Join us for Astro Days: NYC on Sept 27!

Scaling Out Airflow


One of Apache Airflow’s biggest strengths is its ability to scale with good supporting infrastructure. To make the most of Airflow, there are a few key settings that you should consider modifying as you scale up your data pipelines.

Airflow exposes a number of parameters that are closely related to DAG and task-level performance. These fall into 3 categories:

  • Environment-level settings
  • DAG-level settings
  • Task-level settings

In this guide, we’ll walk through the key parameters in each category for tuning Airflow’s performance. We’ll also touch on how your choice of executor can impact scaling and how to respond to common scaling-related issues.

Note: This guide focuses on parameters for Airflow 2.0+. Where noted, some parameters may have different names in earlier Airflow versions.

Parameter Tuning

Airflow has many parameters that impact its performance. Tuning these settings can impact DAG parsing and task scheduling performance, parallelism in your Airflow environment, and more.

The reason Airflow has so many knobs at different levels is that, as an agnostic orchestrator, Airflow is used for a wide variety of use cases. Airflow admins or DevOps engineers might tune scaling parameters at the environment level to ensure that their supporting infrastructure isn’t overstressed, while DAG authors might tune scaling parameters at the DAG or task level to ensure that their pipelines don’t overwhelm external systems. Knowing the requirements of your use case before scaling Airflow will help you choose which parameter(s) to modify.

Environment-level Settings

Environment-level settings are those that impact your entire Airflow environment (all DAGs). They all have default values which can be overridden by setting the appropriate environment variable or modifying your airflow.cfg file. Generally, all default values can be found in the Airflow Configuration Reference. To check current values for an existing Airflow environment, go to Admin > Configurations in the Airflow UI. For more information, read Setting Configuration Options in the Apache Airflow documentation.

Note: If you’re running Airflow on Astronomer, you should modify these parameters via Astronomer environment variables. For more information, read Environment Variables on Astronomer.

You should modify environment-level settings if you want to tune performance across all of the DAGs in your Airflow environment. This is particularly relevant if you want your DAGs to run adequately on your supporting infrastructure. Specifically, the following settings are relevant:

Core Settings

Core settings control the number of processes running concurrently and how long those processes can run. The associated environment variables for all parameters in this section are formatted as AIRFLOW__CORE__PARAMETER_NAME.
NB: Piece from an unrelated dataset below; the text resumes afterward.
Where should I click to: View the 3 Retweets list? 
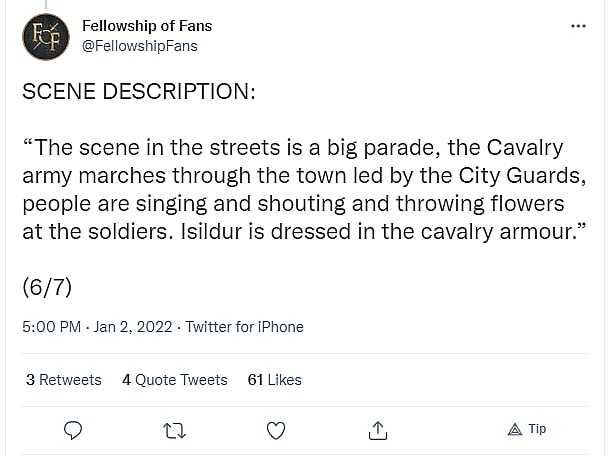click(64, 380)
  • parallelism: This is the maximum number of tasks that can run concurrently per scheduler within a single Airflow environment. For example, if this setting is set to 32, and there are two schedulers, then no more than 64 tasks can be in the running or queued states at once across all DAGs. Think of this as “maximum active tasks anywhere.” If you notice that tasks are stuck in scheduled for extended periods of time, this is a value you may want to increase. By default, this is set to 32.

  • max_active_tasks_per_dag (formerly dag_concurrency): This determines the maximum number of tasks that can be scheduled at once, per DAG. Use this setting to prevent any one DAG from taking up too many of the available slots from parallelism or your pools, which helps DAGs be good neighbors to one another. By default, this is set to 16.

    If you increase the amount of resources available to Airflow (such as Celery workers or Kubernetes resources) and notice that tasks are still not running as expected, you might have to increase the values of both parallelism and max_active_tasks_per_dag.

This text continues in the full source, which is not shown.